### STUDY MATERIAL
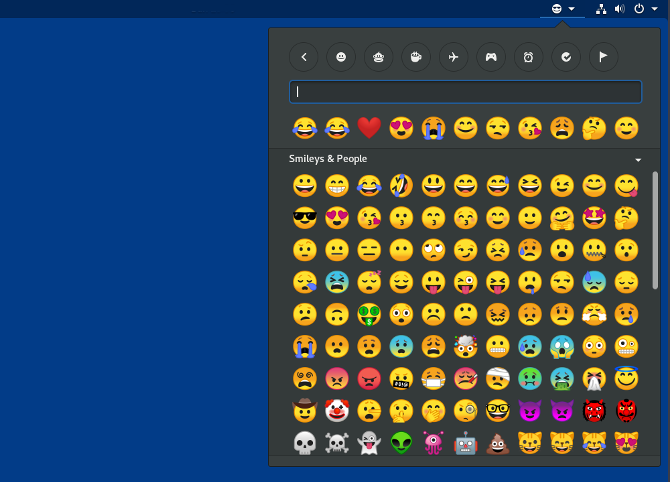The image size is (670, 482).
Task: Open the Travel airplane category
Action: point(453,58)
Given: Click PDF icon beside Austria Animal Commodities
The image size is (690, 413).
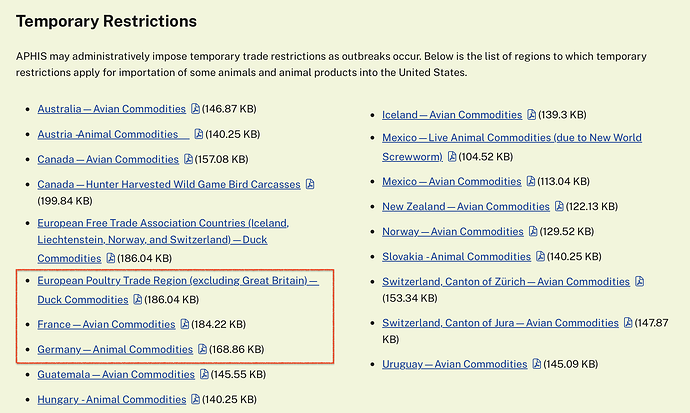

### TASK TO CARRY OUT
Counting the line with "Given: Click PDF" and the last line of the data above, transcribe those two lines and every line between them exactly, without the pictures.

### TASK SOLUTION
Given: Click PDF icon beside Austria Animal Commodities
The image size is (690, 413).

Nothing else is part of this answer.